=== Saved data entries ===

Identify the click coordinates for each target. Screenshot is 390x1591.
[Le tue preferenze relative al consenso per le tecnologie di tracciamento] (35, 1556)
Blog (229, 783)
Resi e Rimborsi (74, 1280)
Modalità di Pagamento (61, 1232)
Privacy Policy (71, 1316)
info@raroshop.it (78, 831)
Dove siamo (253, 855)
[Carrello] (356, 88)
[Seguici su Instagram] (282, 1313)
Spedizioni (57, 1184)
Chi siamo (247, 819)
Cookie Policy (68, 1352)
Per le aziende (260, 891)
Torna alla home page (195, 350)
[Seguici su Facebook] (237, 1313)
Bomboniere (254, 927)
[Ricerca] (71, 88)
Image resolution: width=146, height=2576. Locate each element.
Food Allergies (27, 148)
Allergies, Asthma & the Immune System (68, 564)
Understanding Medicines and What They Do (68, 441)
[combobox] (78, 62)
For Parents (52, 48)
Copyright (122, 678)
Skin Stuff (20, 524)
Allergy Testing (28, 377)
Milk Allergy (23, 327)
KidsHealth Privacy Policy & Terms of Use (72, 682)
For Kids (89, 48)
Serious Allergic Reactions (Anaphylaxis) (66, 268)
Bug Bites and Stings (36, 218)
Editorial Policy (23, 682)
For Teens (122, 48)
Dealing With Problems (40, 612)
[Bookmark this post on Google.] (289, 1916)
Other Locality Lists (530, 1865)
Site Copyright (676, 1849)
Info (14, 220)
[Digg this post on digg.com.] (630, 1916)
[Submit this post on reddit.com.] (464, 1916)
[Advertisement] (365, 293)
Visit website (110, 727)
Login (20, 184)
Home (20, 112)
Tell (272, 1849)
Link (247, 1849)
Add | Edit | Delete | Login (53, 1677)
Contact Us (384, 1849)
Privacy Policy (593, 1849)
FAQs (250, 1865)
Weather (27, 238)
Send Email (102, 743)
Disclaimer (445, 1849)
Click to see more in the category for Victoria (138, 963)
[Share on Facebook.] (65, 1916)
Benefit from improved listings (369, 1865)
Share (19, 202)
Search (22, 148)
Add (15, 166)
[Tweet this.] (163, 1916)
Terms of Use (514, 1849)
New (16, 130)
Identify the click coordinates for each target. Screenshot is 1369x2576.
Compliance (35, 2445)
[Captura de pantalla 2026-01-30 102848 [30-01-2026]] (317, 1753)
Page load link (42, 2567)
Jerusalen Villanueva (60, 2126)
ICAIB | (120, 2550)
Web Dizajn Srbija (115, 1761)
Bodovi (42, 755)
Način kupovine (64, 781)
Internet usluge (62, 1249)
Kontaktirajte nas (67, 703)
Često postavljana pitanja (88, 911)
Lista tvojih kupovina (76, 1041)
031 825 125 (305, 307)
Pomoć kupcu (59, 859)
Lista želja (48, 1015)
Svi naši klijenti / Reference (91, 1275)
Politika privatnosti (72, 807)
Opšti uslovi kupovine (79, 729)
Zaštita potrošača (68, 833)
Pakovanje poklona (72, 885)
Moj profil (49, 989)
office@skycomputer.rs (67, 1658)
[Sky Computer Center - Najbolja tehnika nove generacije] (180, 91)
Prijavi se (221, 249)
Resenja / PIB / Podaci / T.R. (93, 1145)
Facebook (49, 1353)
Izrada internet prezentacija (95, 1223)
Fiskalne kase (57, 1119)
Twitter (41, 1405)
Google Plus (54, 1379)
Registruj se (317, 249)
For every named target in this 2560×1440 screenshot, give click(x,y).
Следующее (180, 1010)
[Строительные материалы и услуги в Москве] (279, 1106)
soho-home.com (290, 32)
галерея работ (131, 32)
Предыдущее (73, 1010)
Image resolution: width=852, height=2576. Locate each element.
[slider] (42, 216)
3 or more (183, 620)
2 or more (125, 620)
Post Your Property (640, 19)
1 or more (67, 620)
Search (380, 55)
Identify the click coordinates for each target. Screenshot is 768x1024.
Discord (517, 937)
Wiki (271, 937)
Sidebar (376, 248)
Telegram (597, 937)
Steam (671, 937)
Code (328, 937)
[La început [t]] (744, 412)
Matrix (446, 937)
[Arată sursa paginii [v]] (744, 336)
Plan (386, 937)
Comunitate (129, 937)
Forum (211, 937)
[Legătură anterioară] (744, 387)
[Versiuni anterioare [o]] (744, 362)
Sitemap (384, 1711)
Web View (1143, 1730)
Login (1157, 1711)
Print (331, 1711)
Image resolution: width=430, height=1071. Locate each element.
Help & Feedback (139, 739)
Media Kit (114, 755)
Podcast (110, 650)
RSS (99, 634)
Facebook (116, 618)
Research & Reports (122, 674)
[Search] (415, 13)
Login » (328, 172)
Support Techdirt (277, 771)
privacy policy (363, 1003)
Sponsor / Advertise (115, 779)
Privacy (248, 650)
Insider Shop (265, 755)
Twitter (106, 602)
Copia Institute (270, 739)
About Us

=== WHAT THE TASK ASKS ===
Return each line of the data exactly as it was given.

=== TASK RESPONSE ===
Identify the click coordinates for each target. Screenshot is 390x1591.
[Le tue preferenze relative al consenso per le tecnologie di tracciamento] (35, 1556)
Blog (229, 783)
Resi e Rimborsi (74, 1280)
Modalità di Pagamento (61, 1232)
Privacy Policy (71, 1316)
info@raroshop.it (78, 831)
Dove siamo (253, 855)
[Carrello] (356, 88)
[Seguici su Instagram] (282, 1313)
Spedizioni (57, 1184)
Chi siamo (247, 819)
Cookie Policy (68, 1352)
Per le aziende (260, 891)
Torna alla home page (195, 350)
[Seguici su Facebook] (237, 1313)
Bomboniere (254, 927)
[Ricerca] (71, 88)
Image resolution: width=146, height=2576. Locate each element.
Food Allergies (27, 148)
Allergies, Asthma & the Immune System (68, 564)
Understanding Medicines and What They Do (68, 441)
[combobox] (78, 62)
For Parents (52, 48)
Copyright (122, 678)
Skin Stuff (20, 524)
Allergy Testing (28, 377)
Milk Allergy (23, 327)
KidsHealth Privacy Policy & Terms of Use (72, 682)
For Kids (89, 48)
Serious Allergic Reactions (Anaphylaxis) (66, 268)
Bug Bites and Stings (36, 218)
Editorial Policy (23, 682)
For Teens (122, 48)
Dealing With Problems (40, 612)
[Bookmark this post on Google.] (289, 1916)
Other Locality Lists (530, 1865)
Site Copyright (676, 1849)
Info (14, 220)
[Digg this post on digg.com.] (630, 1916)
[Submit this post on reddit.com.] (464, 1916)
[Advertisement] (365, 293)
Visit website (110, 727)
Login (20, 184)
Home (20, 112)
Tell (272, 1849)
Link (247, 1849)
Add | Edit | Delete | Login (53, 1677)
Contact Us (384, 1849)
Privacy Policy (593, 1849)
FAQs (250, 1865)
Weather (27, 238)
Send Email (102, 743)
Disclaimer (445, 1849)
Click to see more in the category for Victoria (138, 963)
[Share on Facebook.] (65, 1916)
Benefit from improved listings (369, 1865)
Share (19, 202)
Search (22, 148)
Add (15, 166)
[Tweet this.] (163, 1916)
Terms of Use (514, 1849)
New (16, 130)
Identify the click coordinates for each target. Screenshot is 1369x2576.
Compliance (35, 2445)
[Captura de pantalla 2026-01-30 102848 [30-01-2026]] (317, 1753)
Page load link (42, 2567)
Jerusalen Villanueva (60, 2126)
ICAIB | (120, 2550)
Web Dizajn Srbija (115, 1761)
Bodovi (42, 755)
Način kupovine (64, 781)
Internet usluge (62, 1249)
Kontaktirajte nas (67, 703)
Često postavljana pitanja (88, 911)
Lista tvojih kupovina (76, 1041)
031 825 125 (305, 307)
Pomoć kupcu (59, 859)
Lista želja (48, 1015)
Svi naši klijenti / Reference (91, 1275)
Politika privatnosti (72, 807)
Opšti uslovi kupovine (79, 729)
Zaštita potrošača (68, 833)
Pakovanje poklona (72, 885)
Moj profil (49, 989)
office@skycomputer.rs (67, 1658)
[Sky Computer Center - Najbolja tehnika nove generacije] (180, 91)
Prijavi se (221, 249)
Resenja / PIB / Podaci / T.R. (93, 1145)
Facebook (49, 1353)
Izrada internet prezentacija (95, 1223)
Fiskalne kase (57, 1119)
Twitter (41, 1405)
Google Plus (54, 1379)
Registruj se (317, 249)
For every named target in this 2560×1440 screenshot, give click(x,y).
Следующее (180, 1010)
[Строительные материалы и услуги в Москве] (279, 1106)
soho-home.com (290, 32)
галерея работ (131, 32)
Предыдущее (73, 1010)
Image resolution: width=852, height=2576. Locate each element.
[slider] (42, 216)
3 or more (183, 620)
2 or more (125, 620)
Post Your Property (640, 19)
1 or more (67, 620)
Search (380, 55)
Identify the click coordinates for each target. Screenshot is 768x1024.
Discord (517, 937)
Wiki (271, 937)
Sidebar (376, 248)
Telegram (597, 937)
Steam (671, 937)
Code (328, 937)
[La început [t]] (744, 412)
Matrix (446, 937)
[Arată sursa paginii [v]] (744, 336)
Plan (386, 937)
Comunitate (129, 937)
Forum (211, 937)
[Legătură anterioară] (744, 387)
[Versiuni anterioare [o]] (744, 362)
Sitemap (384, 1711)
Web View (1143, 1730)
Login (1157, 1711)
Print (331, 1711)
Image resolution: width=430, height=1071. Locate each element.
Help & Feedback (139, 739)
Media Kit (114, 755)
Podcast (110, 650)
RSS (99, 634)
Facebook (116, 618)
Research & Reports (122, 674)
[Search] (415, 13)
Login » (328, 172)
Support Techdirt (277, 771)
privacy policy (363, 1003)
Sponsor / Advertise (115, 779)
Privacy (248, 650)
Insider Shop (265, 755)
Twitter (106, 602)
Copia Institute (270, 739)
About Us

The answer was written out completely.